What happens if we stop trying to be clever and set account and partition explicitly in workflow/profiles/lsf/config.yaml
without using env variables?
...
default-resources:
- account=acc_name
- partition=premium
- tmpdir=system_tmpdir
...
I still got the error when I did that earlier, but it might be because the jobs need to be completely re-made from the get-go.
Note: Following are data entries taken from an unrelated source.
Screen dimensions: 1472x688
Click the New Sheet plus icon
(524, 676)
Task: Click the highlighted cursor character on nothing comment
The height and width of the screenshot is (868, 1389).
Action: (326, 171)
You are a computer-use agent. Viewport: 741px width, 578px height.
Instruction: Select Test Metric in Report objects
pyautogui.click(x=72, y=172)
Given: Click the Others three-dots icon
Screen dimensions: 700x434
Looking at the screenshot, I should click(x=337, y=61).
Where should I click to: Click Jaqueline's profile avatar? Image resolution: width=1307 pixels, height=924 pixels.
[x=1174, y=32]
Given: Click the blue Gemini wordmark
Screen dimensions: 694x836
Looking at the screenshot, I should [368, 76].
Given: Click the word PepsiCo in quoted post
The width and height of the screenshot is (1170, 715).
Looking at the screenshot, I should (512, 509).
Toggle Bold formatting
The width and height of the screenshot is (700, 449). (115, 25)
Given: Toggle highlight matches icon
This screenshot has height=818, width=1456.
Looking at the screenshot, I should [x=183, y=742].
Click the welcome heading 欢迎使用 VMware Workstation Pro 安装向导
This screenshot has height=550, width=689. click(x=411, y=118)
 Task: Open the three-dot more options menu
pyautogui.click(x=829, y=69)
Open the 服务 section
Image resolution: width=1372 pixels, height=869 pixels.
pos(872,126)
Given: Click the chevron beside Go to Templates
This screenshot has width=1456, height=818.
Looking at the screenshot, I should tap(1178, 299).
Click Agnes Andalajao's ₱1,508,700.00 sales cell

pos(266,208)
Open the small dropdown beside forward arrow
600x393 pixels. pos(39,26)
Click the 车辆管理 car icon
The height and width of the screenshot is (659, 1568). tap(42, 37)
Good idea RE hard-coding this in from square 1, which I'm doing now!
Didn't work.
But stepping back, what benefit does the lsf wrapper get you vs. submitting a local script - ie process_smrtcells.local.sh
- within an external bsub command (ie like I submit any other "regular" piece of software)?
I see from the tutorial that
We recommend at least 80 cores and 1TB RAM for local execution. Local execution will use all available cores.
I'm running this overnight and hopefully it will get picked up!
The benefit of having snakemake submit jobs to the scheduler is that many processes can run in parallel. Each movie alignment job takes ~24 threads, so three movies would use nearly all available cores on that 80 core instance for ~1.5h. It won't matter as much for process_smrtcells
, but at the process_sample
level, there are a lot of jobs to schedule.
That being said, we've been running some jobs lately using process_sample.local.sh
on a node with 256 cores + 512GB RAM + NVIDIA A30 and they've been completing within a day typically. We tweak a few settings to give a few jobs more threads.
In order for our lsf cluster to accept a job using
workflow/process_smrtcells.lsf.sh
, I need the flagbsub -P account-name
. account-name is static, so I can hard-code this.To fix this, I went into
profiles/lsf/config.yaml
and added-P 'account-name'
in the "cluster:" section.This isn't being recognized though. Is there something else I can do?
The good news:
process_smrtcells.local.sh
does appear to be working, however I stopped it because I'd prefer to use lsf.Thank you for your guidance here!